On 13.09.2008, at 21:39, Anthony W. Youngman wrote:
In message <[EMAIL PROTECTED]>, James E.
Bailey <[EMAIL PROTECTED]> writes
On 13.09.2008, at 16:55, Anthony W. Youngman wrote:
Obviously, I can't (easily) tweak the placing of things like
"Allegro" if it's going to be inserted into lots of parts (nor do
I want the hassle). But, to give a current example, my trombone
part has a top f (in lily terms, an f' in bass clef) right where I
want to put an Andante. The end effect is that the Andante has
trampled all over the notes with the result that neither is really
legible.
What do I do here?
Regards,
Wol
-- Anthony W. Youngman - [EMAIL PROTECTED]

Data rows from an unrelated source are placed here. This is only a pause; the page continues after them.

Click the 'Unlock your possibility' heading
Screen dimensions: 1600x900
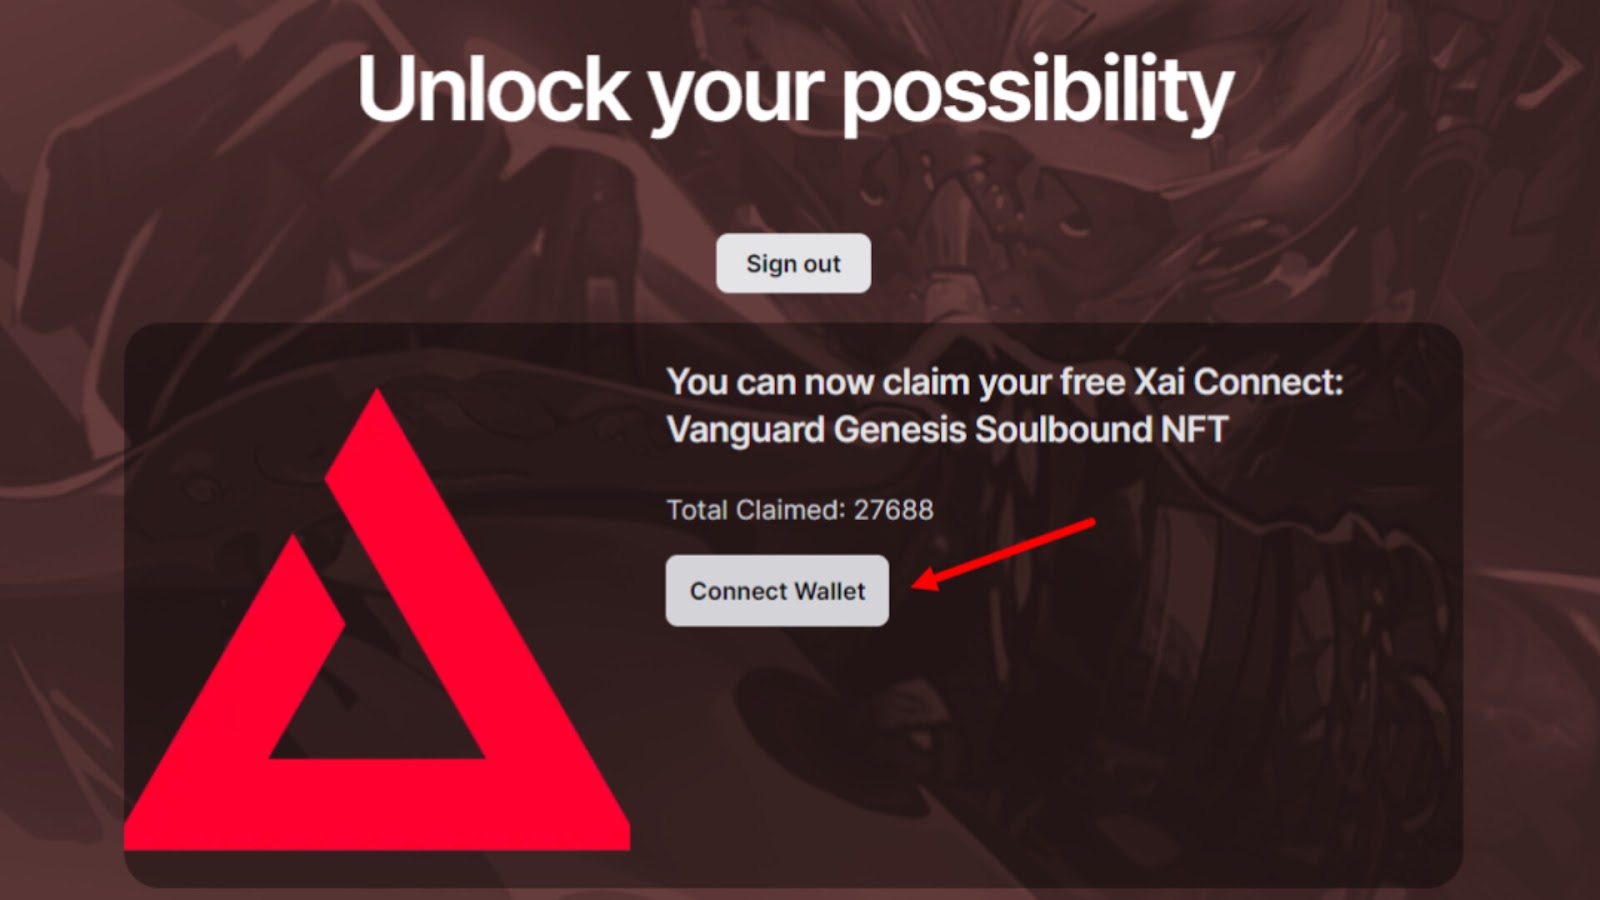click(x=795, y=90)
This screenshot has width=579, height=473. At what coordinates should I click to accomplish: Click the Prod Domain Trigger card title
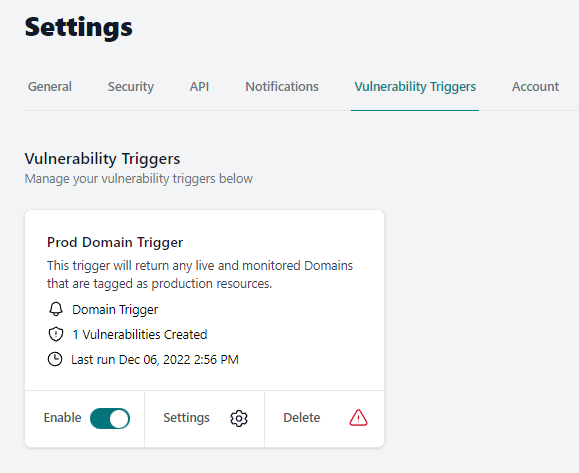115,242
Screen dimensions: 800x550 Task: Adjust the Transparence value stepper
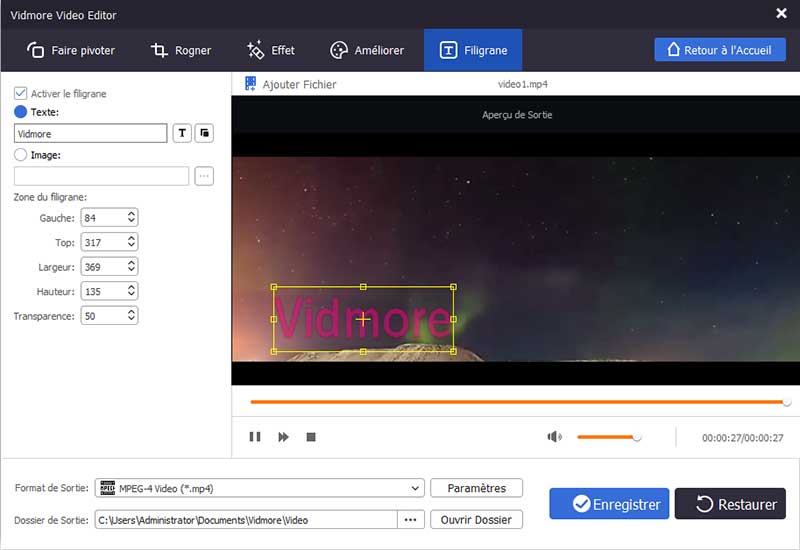[x=131, y=316]
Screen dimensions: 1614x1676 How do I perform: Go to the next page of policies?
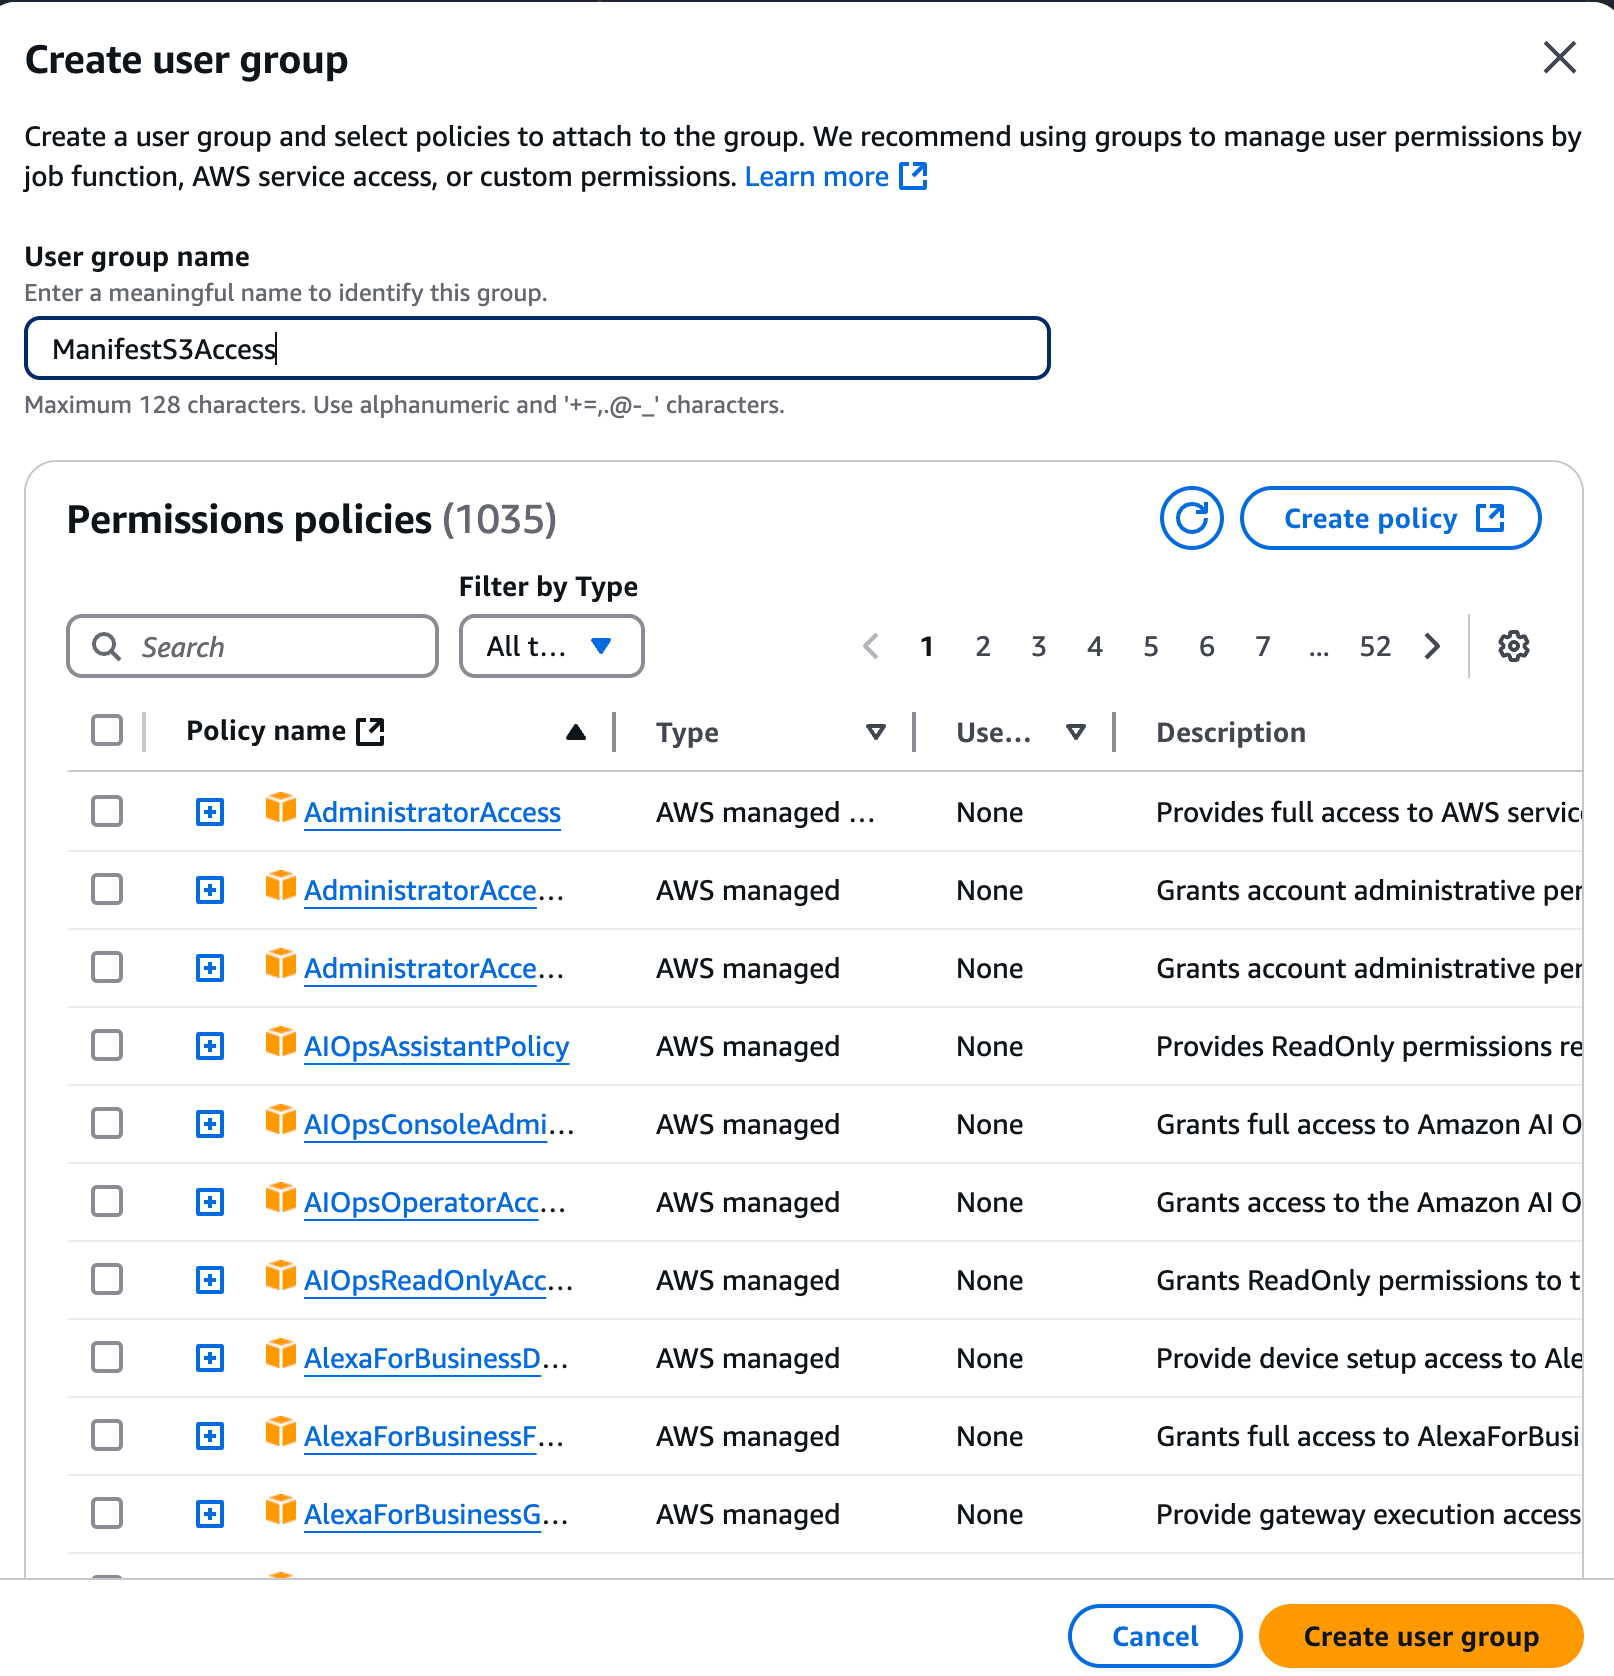(x=1432, y=646)
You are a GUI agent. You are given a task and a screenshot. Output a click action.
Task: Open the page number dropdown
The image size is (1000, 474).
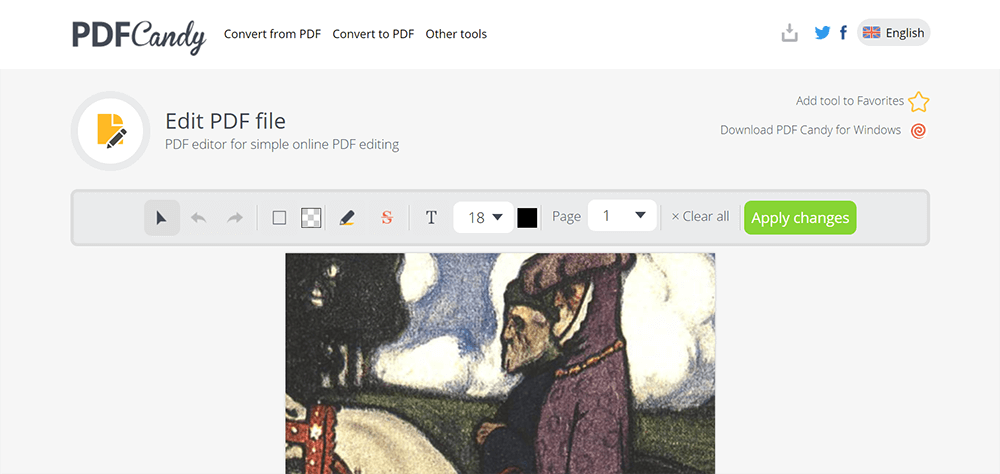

A special trombone \tag at the pertinent location could solve the
problem.
…
\tag is my new best friend.
That's why I put "easily" in brackets :-) I knew it could be done,
but (a) I haven't mastered tags yet, and (b) it's something lily
*ought* to handle.
At the end of the day, I'm just setting parts for musicians to play.
I don't care about layout (at least, not that much), and would
happily settle for lily's defaults most of the time. It's just that
sometimes (like this case) the defaults produce illegible music :-
( and sometimes they follow a different tradition that just jars
(like putting the instrument in the centre of the header instead of
on the left :-)
Anyways, thanks. I'll probably just have to learn tag :-(
\tag isn't so difficult you put in a \tag #'trombone {\once \override
#'whatever-your-override-is} and then when you make parts/score, you
add an extra \keepWithTag #'trombone, or \removeWithTag #'trombone. It
sounds more difficult than it really is.